The Formex official web site is located at: www.formexwatch.com
Premices of the “Industrial” watch style
In 2001, Richard Mille sucessfully launched the eponymous company that made the “industrial” watch style popular. The designs of its first model, the RM 001, borrowed cues and materials from the fields of automotive racing and aviation, with a profuse use of hollow parts and visible screws and bolts. Mister Mille’s first collection was also distinctive because of its solidity, and the entrepreneur liked to throw his prototype across the room during press releases to demonstrate its ruggedness. Younger brands like Cvstos, Rebellion or Vergo Avius (reviewed on Watchprojects.com), followed a similar artistic path.
However, back in the 1990’s, engineer Hans Peter Grädel had already been working on the idea of an indestructible watch. The comparison with Richard Mille stops here, because Formex uses standard ETA movements, while Richard Mille features high-end custom movements. Herr Grädel wanted to integrated a suspension in the case construction, to allow it to better withstand shocks and vibrations.
Hans Peter Grädel launched his own watch company in 1999 and released the 4Speed collection with a very distinctive design. The watch used sand-blasted metal surfaces and bolts to remind of automotive and aviation technology. The design met with success and allowed Mister Grädel to expand his collections into Air, Land and Water sub-categories.
Targeted at motorpsorts, the second collection featured a new suspension system that allows to rotate the case on itself to mainain an optimal reading angle onboard a vehicle.
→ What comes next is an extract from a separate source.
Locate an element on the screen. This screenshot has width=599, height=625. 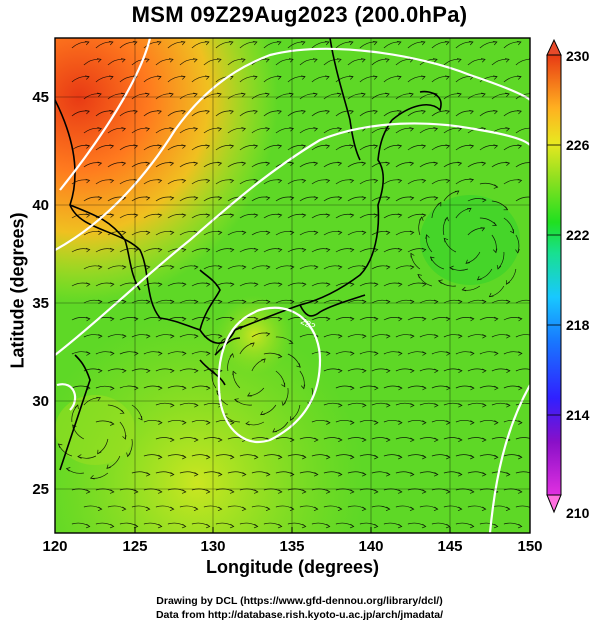
y-tick-label: 30 is located at coordinates (40, 402).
The HPG collection features the Fast Track 900 model, available with a standard and a skeleton chronograph. The Grand Prix collection uses Formex’ signature “bullhead” crown located at 12 o’clock.
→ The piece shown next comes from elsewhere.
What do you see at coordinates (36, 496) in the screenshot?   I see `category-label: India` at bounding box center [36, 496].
The Fast Track models start at USD 4’900.- and the Grand Prix at USD 8’400.-.
Designed as an entry-price option, the 4Classic collection does not feature the suspension system. It relies upon new automatic calibres designed and manufactured by Miyota, Citizen Watch’s movement factory. Regarding this novelty collection, engineer Grädel had this to say:
“I wanted to showcase the excellent quality of Miyota calibers as an alternative to our Swiss movements. The challenge was there for the taking: to find a common denominator for Swiss Design and Japanese technology. We look forward to the market’s response to our very first collection without the patented suspension system”.
Models use the Miyota 9015, an automatic “high-beat” (28.800 A/h) movement designed as an alternative to ETA’s 2892-A2, the Miyota 90S5 (an open-heart, date-less version of the 9015), and the Miyota 9100 (which uses a complication module on top of the 9015 platform).
Personnally, I have always found the early 4Speed collection a bit too cluttered. However, I must admit that the level of technology involved is quite impressive. The watches go beyond mere looks to feature patented constructions. The pricing of the 4Classic collection is somewhere below the USD 1’000.- mark, which give it a lot of appeal.
I suggest browsing through Formex’ web site to get a better idea of their range of timepieces.